**INSTRUCTIONS FOR THE TASK:** Would you give the records below again, exactly and completely?

**SUPPLIED RECORDS:**
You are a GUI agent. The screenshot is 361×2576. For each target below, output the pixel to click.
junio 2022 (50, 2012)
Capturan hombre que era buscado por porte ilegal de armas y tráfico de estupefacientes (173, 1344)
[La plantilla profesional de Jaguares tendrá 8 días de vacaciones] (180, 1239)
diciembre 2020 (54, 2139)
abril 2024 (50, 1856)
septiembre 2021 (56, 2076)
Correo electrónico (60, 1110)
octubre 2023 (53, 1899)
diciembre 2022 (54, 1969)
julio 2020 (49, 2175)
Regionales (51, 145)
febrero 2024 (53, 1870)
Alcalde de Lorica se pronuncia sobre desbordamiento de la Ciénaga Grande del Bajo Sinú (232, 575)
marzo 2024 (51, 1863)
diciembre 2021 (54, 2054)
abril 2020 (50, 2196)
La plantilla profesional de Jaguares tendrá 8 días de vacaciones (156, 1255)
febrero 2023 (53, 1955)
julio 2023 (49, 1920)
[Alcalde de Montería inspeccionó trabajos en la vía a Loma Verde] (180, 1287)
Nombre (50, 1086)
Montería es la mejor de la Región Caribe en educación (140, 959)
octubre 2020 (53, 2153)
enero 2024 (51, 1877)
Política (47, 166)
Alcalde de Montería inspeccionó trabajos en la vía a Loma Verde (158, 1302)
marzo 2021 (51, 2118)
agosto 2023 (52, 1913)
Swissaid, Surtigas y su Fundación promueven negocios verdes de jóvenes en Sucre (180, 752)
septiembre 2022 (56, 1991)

**PROBLEM SOLUTION:**
You are a GUI agent. The screenshot is 361×2576. For each target below, output the pixel to click.
junio 2022 (50, 2012)
Capturan hombre que era buscado por porte ilegal de armas y tráfico de estupefacientes (173, 1344)
[La plantilla profesional de Jaguares tendrá 8 días de vacaciones] (180, 1239)
diciembre 2020 (54, 2139)
abril 2024 (50, 1856)
septiembre 2021 (56, 2076)
Correo electrónico (60, 1110)
octubre 2023 (53, 1899)
diciembre 2022 (54, 1969)
julio 2020 (49, 2175)
Regionales (51, 145)
febrero 2024 (53, 1870)
Alcalde de Lorica se pronuncia sobre desbordamiento de la Ciénaga Grande del Bajo Sinú (232, 575)
marzo 2024 (51, 1863)
diciembre 2021 (54, 2054)
abril 2020 (50, 2196)
La plantilla profesional de Jaguares tendrá 8 días de vacaciones (156, 1255)
febrero 2023 (53, 1955)
julio 2023 (49, 1920)
[Alcalde de Montería inspeccionó trabajos en la vía a Loma Verde] (180, 1287)
Nombre (50, 1086)
Montería es la mejor de la Región Caribe en educación (140, 959)
octubre 2020 (53, 2153)
enero 2024 (51, 1877)
Política (47, 166)
Alcalde de Montería inspeccionó trabajos en la vía a Loma Verde (158, 1302)
marzo 2021 (51, 2118)
agosto 2023 (52, 1913)
Swissaid, Surtigas y su Fundación promueven negocios verdes de jóvenes en Sucre (180, 752)
septiembre 2022 (56, 1991)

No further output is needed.